Required action:
Using the listing below, report each line holding the string "settings".
----- Source records -----
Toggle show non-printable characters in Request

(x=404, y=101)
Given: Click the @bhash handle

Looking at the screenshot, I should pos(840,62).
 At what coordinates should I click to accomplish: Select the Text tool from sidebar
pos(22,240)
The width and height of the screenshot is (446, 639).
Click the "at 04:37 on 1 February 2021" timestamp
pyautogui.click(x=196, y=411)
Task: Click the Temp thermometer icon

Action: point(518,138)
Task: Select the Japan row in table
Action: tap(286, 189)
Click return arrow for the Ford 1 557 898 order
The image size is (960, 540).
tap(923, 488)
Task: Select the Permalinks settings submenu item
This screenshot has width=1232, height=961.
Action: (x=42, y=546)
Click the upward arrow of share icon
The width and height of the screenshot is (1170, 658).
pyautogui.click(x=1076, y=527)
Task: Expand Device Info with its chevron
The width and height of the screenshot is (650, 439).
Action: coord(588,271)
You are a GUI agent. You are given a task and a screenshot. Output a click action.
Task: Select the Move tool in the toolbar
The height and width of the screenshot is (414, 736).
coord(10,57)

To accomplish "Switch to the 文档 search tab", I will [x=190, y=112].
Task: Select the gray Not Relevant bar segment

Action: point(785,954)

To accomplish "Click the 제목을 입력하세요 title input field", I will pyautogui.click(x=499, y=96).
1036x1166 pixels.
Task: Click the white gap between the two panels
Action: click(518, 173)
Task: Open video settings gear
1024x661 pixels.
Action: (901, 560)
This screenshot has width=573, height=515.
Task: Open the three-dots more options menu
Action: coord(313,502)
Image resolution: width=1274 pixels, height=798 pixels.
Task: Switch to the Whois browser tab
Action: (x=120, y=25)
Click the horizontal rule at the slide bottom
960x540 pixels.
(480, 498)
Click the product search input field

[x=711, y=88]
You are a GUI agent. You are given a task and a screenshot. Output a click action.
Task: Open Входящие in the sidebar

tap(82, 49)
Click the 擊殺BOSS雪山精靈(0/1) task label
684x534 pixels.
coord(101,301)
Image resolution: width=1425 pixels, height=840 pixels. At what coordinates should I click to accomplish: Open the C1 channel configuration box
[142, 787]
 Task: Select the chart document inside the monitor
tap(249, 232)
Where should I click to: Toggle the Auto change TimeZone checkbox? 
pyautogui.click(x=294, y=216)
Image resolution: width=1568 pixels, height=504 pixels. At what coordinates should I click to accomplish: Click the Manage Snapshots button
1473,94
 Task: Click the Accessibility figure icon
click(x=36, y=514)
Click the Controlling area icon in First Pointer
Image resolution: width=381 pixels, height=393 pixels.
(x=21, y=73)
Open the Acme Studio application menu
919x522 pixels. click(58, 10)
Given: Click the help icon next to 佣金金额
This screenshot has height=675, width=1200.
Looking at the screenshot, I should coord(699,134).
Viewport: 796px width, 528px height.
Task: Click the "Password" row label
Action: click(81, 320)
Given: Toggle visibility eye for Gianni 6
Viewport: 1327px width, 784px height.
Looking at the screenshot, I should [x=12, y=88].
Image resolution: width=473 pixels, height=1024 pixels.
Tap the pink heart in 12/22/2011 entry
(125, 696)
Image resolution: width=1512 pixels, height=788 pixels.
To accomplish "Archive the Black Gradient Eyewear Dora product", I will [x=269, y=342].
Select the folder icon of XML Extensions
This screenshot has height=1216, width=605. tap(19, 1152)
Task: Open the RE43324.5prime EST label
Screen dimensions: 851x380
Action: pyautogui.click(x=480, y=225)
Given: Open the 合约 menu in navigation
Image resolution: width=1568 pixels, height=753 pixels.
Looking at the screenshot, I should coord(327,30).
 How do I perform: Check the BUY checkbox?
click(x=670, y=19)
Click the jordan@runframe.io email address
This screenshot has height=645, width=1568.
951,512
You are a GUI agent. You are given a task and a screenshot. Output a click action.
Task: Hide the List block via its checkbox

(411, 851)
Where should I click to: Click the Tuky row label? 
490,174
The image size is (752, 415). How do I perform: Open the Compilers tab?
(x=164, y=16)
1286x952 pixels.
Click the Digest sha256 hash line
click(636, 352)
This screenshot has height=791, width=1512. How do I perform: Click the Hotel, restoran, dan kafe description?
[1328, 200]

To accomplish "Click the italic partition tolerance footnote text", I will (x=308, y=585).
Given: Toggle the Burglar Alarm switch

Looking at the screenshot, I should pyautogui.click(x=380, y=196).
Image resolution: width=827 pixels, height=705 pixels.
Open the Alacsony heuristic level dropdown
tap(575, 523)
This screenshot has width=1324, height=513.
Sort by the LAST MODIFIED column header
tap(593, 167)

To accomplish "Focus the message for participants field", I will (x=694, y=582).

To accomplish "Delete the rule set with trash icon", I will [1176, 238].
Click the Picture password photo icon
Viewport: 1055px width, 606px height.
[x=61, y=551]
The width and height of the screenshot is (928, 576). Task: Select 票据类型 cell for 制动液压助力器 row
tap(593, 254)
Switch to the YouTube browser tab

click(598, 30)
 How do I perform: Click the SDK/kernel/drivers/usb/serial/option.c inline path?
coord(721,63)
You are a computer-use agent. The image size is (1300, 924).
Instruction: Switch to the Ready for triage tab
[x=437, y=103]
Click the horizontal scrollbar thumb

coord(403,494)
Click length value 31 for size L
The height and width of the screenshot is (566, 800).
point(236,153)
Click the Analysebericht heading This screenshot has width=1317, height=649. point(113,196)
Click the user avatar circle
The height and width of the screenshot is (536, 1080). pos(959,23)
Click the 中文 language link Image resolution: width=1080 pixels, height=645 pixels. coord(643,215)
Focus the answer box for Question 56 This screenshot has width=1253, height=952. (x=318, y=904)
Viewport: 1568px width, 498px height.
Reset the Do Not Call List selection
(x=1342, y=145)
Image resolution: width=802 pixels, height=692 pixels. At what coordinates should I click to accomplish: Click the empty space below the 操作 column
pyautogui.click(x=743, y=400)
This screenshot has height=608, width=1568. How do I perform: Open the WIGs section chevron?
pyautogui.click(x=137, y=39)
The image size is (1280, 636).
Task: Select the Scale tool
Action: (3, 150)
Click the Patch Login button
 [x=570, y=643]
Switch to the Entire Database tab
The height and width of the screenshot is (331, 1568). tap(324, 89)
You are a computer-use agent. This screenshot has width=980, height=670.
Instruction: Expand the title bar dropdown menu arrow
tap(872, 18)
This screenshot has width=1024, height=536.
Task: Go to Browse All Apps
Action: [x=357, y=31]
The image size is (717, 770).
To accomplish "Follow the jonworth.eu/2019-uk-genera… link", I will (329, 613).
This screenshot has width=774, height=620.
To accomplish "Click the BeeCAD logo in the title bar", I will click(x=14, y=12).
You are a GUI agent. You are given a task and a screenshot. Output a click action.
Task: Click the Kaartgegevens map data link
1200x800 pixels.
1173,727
-----
Answer below:
Task: Select the Permalinks settings submenu item
Task: Open video settings gear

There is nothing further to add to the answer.